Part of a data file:
- - - -

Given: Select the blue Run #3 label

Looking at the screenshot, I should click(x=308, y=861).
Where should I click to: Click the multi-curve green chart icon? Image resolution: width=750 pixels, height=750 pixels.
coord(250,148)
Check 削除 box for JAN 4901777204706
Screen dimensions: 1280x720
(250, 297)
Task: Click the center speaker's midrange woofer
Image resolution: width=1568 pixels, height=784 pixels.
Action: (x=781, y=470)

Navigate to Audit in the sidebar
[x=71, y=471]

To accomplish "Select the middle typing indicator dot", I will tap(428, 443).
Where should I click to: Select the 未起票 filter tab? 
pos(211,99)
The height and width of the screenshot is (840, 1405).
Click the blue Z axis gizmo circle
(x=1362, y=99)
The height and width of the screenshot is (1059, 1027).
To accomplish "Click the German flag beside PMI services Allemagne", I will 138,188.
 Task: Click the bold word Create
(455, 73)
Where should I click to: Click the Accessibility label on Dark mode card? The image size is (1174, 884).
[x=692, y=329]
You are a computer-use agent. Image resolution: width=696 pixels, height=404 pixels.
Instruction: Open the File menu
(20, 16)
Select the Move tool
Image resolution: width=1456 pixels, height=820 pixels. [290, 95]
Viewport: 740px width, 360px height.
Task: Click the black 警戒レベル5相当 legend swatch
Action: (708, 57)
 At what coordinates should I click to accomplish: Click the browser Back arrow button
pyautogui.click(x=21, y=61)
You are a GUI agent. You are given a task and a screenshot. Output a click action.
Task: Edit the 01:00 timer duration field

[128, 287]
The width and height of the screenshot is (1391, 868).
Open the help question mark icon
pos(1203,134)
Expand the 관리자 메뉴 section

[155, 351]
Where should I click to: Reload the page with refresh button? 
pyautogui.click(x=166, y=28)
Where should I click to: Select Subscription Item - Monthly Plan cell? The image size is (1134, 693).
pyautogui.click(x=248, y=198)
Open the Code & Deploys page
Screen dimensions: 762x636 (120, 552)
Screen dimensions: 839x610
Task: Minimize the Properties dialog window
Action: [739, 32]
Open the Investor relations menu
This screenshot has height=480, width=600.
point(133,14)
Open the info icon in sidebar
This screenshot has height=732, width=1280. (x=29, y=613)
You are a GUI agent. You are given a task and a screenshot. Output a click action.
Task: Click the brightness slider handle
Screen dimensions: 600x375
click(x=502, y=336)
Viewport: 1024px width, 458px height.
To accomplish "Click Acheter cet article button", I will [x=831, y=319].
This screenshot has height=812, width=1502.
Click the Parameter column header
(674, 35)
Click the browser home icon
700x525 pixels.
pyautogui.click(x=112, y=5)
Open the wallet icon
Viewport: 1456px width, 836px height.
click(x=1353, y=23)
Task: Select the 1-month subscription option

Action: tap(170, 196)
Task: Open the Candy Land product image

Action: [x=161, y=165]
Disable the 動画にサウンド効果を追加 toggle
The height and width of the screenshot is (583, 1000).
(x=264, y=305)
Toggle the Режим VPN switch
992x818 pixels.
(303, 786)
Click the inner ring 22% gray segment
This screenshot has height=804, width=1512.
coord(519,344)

- - - -

● Required task: Reproduce the items above verbatim, everything from the first line down to the line containing "I will 138,188.", with both of those lines included.

● Solution for this problem:
Given: Select the blue Run #3 label

Looking at the screenshot, I should click(x=308, y=861).
Where should I click to: Click the multi-curve green chart icon? Image resolution: width=750 pixels, height=750 pixels.
coord(250,148)
Check 削除 box for JAN 4901777204706
Screen dimensions: 1280x720
(250, 297)
Task: Click the center speaker's midrange woofer
Image resolution: width=1568 pixels, height=784 pixels.
Action: (x=781, y=470)

Navigate to Audit in the sidebar
[x=71, y=471]

To accomplish "Select the middle typing indicator dot", I will tap(428, 443).
Where should I click to: Select the 未起票 filter tab? 
pos(211,99)
The height and width of the screenshot is (840, 1405).
Click the blue Z axis gizmo circle
(x=1362, y=99)
The height and width of the screenshot is (1059, 1027).
To accomplish "Click the German flag beside PMI services Allemagne", I will 138,188.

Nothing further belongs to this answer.